Weather won't be a factor in championship game, coaches say
STANFORD, Calif. – Stanford’s win over UCLA in Saturday’s prequel to Friday’s Pac-12 Championship game took place in 84-degree temperatures in Pasadena, Calif.
When it became clear that a rematch was imminent six days later, weather was the last thing on anyone’s mind.
Fast forward to Thursday afternoon where Stanford Stadium’s natural-grass field was covered with a tarp and the teams’ respective coaches were fielding questions from media members about which team holds the advantage in the rain.
Friday’s forecast calls for 61-degree temperatures and a 50 percent chance of showers at kickoff.
Stanford coach David Shaw agreed that the rain would turn last week's 52-point scoring affair into more of a field-position struggle and suggested it wouldn’t change his team’s plans.
“The rain doesn’t affect our style very much at all,” Shaw said at Thursday’s press conference featuring both coaches (and the trophy). “We’re going to run the ball.
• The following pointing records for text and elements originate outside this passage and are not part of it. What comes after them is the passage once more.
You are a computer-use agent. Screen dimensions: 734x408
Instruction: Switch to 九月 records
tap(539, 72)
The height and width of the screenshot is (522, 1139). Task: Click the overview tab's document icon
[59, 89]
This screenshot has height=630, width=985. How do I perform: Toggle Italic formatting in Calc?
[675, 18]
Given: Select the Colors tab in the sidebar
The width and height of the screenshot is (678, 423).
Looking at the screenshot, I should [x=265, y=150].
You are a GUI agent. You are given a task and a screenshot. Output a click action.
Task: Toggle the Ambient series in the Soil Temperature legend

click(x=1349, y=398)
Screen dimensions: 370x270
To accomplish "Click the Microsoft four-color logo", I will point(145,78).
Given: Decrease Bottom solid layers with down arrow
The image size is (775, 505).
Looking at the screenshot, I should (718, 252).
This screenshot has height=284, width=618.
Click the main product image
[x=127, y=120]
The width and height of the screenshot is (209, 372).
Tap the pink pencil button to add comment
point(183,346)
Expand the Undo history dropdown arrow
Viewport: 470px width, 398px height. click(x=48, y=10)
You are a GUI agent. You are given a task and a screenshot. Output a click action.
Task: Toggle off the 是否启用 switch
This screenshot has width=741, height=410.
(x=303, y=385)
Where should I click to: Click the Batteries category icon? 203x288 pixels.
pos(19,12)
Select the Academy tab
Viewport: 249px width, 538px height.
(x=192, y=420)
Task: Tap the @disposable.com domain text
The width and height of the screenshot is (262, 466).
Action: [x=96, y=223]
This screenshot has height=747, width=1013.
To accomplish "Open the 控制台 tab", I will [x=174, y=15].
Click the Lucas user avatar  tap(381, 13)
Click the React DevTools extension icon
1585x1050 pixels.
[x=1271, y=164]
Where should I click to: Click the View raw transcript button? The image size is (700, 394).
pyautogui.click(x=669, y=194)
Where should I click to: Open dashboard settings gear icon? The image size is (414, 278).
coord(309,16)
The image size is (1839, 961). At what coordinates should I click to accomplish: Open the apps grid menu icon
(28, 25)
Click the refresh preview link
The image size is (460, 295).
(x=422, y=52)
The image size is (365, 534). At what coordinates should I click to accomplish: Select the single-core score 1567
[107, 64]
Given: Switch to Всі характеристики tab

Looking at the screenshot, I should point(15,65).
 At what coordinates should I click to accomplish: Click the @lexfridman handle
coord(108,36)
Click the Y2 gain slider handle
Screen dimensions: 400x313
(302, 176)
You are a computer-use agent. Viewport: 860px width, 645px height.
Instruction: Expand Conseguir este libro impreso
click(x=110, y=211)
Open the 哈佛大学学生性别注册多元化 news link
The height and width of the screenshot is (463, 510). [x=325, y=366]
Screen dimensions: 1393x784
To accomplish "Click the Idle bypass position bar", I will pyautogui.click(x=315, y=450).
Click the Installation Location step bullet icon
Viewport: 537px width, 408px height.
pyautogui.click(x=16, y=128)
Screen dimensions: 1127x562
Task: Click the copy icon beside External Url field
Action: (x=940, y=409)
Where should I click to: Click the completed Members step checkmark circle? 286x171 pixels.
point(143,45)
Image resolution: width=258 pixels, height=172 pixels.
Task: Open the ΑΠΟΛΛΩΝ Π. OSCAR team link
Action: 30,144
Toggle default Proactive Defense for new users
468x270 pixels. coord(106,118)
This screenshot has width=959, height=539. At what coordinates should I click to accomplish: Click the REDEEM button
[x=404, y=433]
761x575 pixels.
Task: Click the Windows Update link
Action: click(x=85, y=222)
We have good coverage teams, kickers and defense. You have to score touchdowns in the red zone and hopefully we’ll be able to do that.”
[Related FCG Preview: Stanford's game plan]
UCLA’s Jim Mora brushed off any advantage that influences outside of his control may have on the game.
“I coached up here so I’ve played a lot of games like this,” said Mora, who served as an assistant with the San Francisco 49ers from 1997 to 2003. “It favors the team that executes the best. I don’t think it has a whole lot of bearing on anything you do schematically or structurally.
[Related FCG Preview: UCLA's game plan]
“Sometimes people like to think it favors the team who grinds the ball. I’ve also played in games where it favors the team with athletes that can get out in space in one-on-one situations. It doesn’t matter who you play, when you play or where you play. If you execute, you have the best chance to be a consistent football team.”